* Given request: Output the records starting at the line containing "The height and width of the screenshot is (1024, 632)." and ending at the line containing "pyautogui.click(x=365, y=493)", exactly as they appear.

* Records to use:
'''

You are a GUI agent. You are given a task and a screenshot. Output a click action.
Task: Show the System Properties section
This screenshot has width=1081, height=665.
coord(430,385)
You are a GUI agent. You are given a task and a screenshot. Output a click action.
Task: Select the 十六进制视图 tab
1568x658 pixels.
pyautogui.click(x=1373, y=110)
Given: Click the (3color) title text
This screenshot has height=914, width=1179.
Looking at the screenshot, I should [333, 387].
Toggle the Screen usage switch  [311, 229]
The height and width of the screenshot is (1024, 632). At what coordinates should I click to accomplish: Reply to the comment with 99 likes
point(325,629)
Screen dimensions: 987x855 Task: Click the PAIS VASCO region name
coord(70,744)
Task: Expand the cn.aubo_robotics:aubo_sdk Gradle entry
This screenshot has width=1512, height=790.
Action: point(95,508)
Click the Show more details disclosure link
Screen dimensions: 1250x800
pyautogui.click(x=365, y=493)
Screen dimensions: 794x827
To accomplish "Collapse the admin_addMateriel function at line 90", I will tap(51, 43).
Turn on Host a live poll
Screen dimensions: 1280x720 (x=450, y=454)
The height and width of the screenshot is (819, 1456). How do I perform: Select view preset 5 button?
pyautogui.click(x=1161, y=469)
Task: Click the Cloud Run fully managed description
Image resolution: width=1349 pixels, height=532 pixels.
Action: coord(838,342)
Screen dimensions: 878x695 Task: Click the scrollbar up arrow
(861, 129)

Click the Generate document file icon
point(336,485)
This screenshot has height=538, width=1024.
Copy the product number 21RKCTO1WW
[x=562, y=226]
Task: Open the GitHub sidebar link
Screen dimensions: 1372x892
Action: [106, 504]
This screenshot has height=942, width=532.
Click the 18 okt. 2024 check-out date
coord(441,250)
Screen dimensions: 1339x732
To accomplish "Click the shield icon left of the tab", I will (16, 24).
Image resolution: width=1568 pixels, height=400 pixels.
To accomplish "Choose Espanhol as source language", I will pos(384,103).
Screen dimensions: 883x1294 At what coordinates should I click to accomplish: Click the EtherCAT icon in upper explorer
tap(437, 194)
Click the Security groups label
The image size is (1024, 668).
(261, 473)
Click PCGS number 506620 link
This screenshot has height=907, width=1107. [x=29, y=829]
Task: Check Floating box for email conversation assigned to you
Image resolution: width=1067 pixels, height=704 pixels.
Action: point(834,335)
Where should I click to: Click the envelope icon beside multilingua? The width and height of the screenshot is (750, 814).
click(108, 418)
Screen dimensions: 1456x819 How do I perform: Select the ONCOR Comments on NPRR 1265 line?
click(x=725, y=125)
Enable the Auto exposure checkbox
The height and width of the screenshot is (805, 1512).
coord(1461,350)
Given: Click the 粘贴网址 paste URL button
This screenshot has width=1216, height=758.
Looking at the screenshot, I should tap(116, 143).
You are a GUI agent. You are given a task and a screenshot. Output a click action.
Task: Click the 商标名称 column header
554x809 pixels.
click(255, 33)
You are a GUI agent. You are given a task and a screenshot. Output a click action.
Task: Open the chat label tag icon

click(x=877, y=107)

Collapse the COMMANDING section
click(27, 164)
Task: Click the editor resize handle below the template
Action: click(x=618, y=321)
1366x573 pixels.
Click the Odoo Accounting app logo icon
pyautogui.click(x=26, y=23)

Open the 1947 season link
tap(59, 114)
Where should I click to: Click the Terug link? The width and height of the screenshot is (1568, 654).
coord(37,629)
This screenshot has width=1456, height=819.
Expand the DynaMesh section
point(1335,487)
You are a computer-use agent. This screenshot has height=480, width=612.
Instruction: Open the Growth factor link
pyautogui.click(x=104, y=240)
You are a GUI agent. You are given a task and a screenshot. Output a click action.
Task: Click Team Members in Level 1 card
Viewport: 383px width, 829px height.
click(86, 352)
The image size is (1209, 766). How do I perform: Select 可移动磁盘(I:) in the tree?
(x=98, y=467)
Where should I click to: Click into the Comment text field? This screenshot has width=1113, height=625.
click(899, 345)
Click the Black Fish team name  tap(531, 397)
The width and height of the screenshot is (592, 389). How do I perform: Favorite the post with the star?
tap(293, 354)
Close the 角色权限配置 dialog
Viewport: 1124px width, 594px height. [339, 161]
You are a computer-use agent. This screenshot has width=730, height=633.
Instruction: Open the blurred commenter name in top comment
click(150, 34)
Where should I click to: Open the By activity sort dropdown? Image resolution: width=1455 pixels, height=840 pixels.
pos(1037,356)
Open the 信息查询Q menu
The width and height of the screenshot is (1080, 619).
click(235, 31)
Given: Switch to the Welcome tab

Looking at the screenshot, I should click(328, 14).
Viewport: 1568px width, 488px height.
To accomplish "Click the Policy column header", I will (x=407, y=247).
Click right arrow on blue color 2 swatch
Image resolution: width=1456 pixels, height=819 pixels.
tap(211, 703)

'''

* Complete response:
The height and width of the screenshot is (1024, 632). At what coordinates should I click to accomplish: Reply to the comment with 99 likes
point(325,629)
Screen dimensions: 987x855 Task: Click the PAIS VASCO region name
coord(70,744)
Task: Expand the cn.aubo_robotics:aubo_sdk Gradle entry
This screenshot has width=1512, height=790.
Action: point(95,508)
Click the Show more details disclosure link
Screen dimensions: 1250x800
pyautogui.click(x=365, y=493)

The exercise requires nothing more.